Records from a data source
-*-

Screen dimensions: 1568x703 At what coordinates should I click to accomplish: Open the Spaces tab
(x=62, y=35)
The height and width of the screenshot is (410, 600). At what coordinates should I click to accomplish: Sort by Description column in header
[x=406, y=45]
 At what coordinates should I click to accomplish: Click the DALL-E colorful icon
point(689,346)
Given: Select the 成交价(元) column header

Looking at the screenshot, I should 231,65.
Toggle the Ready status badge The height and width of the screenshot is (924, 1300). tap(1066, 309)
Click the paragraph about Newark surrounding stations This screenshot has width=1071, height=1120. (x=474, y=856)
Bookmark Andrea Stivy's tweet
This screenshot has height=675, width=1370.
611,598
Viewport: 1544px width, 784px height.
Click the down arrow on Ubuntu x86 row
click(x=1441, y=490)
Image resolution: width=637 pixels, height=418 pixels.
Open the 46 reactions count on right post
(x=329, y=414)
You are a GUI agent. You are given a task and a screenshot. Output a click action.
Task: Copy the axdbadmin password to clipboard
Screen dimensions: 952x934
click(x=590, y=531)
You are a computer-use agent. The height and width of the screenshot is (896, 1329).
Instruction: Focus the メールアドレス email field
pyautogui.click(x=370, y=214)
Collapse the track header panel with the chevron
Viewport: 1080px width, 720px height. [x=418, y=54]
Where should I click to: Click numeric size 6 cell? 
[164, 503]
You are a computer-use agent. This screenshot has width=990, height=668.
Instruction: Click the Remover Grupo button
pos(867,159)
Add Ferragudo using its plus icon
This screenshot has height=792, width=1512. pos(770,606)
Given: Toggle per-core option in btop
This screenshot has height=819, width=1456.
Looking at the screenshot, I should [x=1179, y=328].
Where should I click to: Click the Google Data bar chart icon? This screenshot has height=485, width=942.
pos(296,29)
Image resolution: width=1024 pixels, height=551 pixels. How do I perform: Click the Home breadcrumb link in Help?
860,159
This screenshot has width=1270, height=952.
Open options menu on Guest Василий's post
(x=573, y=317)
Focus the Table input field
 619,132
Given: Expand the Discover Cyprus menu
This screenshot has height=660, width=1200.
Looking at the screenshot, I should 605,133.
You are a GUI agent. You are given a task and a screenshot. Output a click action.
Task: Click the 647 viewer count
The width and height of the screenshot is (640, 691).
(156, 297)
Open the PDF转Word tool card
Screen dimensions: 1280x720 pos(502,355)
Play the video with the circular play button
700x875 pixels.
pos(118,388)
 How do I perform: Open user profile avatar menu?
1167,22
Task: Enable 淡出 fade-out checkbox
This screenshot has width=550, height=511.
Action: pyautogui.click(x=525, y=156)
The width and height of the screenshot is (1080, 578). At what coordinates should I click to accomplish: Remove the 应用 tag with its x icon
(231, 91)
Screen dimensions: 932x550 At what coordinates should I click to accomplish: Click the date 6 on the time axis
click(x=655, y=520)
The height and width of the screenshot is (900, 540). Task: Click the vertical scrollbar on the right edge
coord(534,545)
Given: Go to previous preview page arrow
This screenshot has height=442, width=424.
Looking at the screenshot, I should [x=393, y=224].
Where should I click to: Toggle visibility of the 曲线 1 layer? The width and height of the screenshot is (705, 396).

-*-

_PROBLEM TO SOLVE_.
Restate word for word the lines of the data above, starting at the line containing "This screenshot has width=550, height=511." and ending at the line containing "Given: Go to previous preview page arrow", both included, and nothing more.

_YOUR SOLUTION_.
This screenshot has width=550, height=511.
Action: pyautogui.click(x=525, y=156)
The width and height of the screenshot is (1080, 578). At what coordinates should I click to accomplish: Remove the 应用 tag with its x icon
(231, 91)
Screen dimensions: 932x550 At what coordinates should I click to accomplish: Click the date 6 on the time axis
click(x=655, y=520)
The height and width of the screenshot is (900, 540). Task: Click the vertical scrollbar on the right edge
coord(534,545)
Given: Go to previous preview page arrow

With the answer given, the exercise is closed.